Contributed by Jack Coursey

Recent comments (view all 10 comments)

mmelody
mmelody on December 19, 2005 at 11:15 pm

It was a 1 sceen theatre, which closed in 1999(I think). It was running as a discount movie theatre before it closed. Not sure why it closed, it appeared to doing ok as a discount, especially being next to Tenn Tech

bdudney
bdudney on August 12, 2006 at 12:46 pm

it was a 2 screen. It was named the “Varsity Twin”

scyscyscy
scyscyscy on July 31, 2007 at 2:19 am

According to “WAY BACK WHEN: LOOKING BACK IN HISTORY, Happenings in the Cookeville area as recorded in the pages of the Herald Citizen Newspaper, Cookeville, TN.” By Bob McMillian at www.ajlambert.com, the Varsity opened as a single screen in September, 1969 featuring “the latest in theater design, a soft brown interior, high lobby, rocking seats and interior ticket sales.” The “interior ticket sales” were a small booth just inside the large wooden doors. By the time I started going to the Varsity, in the early 80’s, there were no rocking seats, and it had been converted to two screens by building a wall straight up the center of the auditorium. Apparently the original room had continental seating, so when it was split, each new auditorium had a center aisle that was off-center. This also led to the auditoriums being really deep for the size of the screen, with lots of rows of 10 or 12 seats, if I remember correctly. Carmike owned it by then, and used it for films they thought would attract the university audience, while the big comedies, etc played their Highland Quartet, now the Highland Ten.

uneaixoise
uneaixoise on August 20, 2007 at 4:31 pm

Varsity Twin is now retail space (sadly)

TLSLOEWS
TLSLOEWS on July 1, 2010 at 7:03 pm

Cumberland Business Journal is now listed at this address.

GMNash
GMNash on March 20, 2011 at 5:16 am

A theatre operator by the name of Leon Hurst owned and operated this theatre, as well as the Highland.
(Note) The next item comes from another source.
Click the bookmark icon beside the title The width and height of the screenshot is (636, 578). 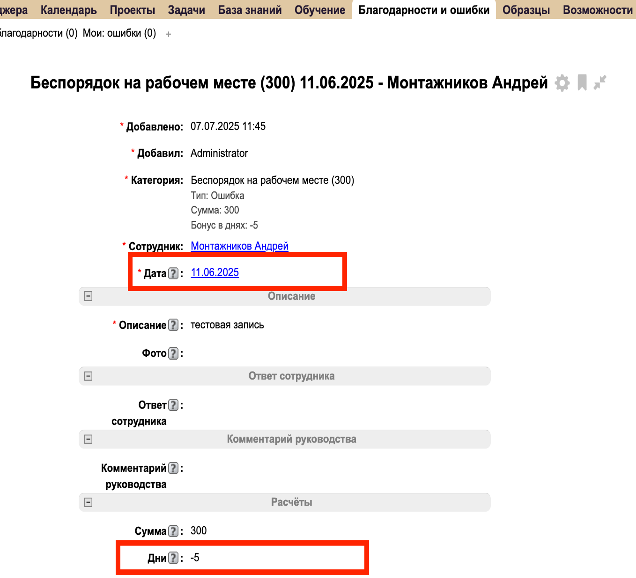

He was well-known in the business, and active in NATO of Tennessee. Leon had these theatres until the mid-1980’s when he sold them to Consolidated Theatres of Charlotte NC. The Varsity was already a twin theatre then, the Highland had also been ‘twinned’ under Leon. Consolidated added two screens to the Highland. Carmike bought out Consolidated in 1989. I believe Carmike focused on expanding the Highland location, as most of the areas restaurants, etc. was nearby. The Varsity may have still attracted good crowds as a discount house, but it’s difficult to a desirable profit like that. I’m sure Carmike wanted to drive all the ticket buyers to one location.

GMNash
GMNash on March 20, 2011 at 12:35 pm

CORRECTION TO ABOVE…. The owner’s name was Leon Delozier, not Hurst.

Tinseltoes
Tinseltoes on August 24, 2012 at 6:09 pm

Photo at bottom of this page from a 1936 trade journal shows a renovated Princess Theatre, which is apparently unlisted at Cinema Treasures: Boxoffice

varsityfilm
varsityfilm on August 26, 2013 at 3:46 pm

Carmike wanted the Varsity to run without putting any money back into it. The platters were old and were prone to “brainwrap” the film and cause problems. Also, at times it was necessary for a person to hand spin the platter to keep the movie running. Towards the end movies were fouling up and causing refunds. I suppose Carmike decided to end operations rather than invest money into an old discount house. Such a shame too. Good things could have come from a property so close to the University.

staffandcasting
staffandcasting on March 20, 2014 at 1:29 am

The Princess Theatre should also be added to this site’s list of closed Cookeville, TN theatre. It was closed in 1977, and was immediately replaced by the Highland Cinema. Meanwhile, the Varsity Cinema adjacent to Tennessee Tech University continued operation until closing in 2001.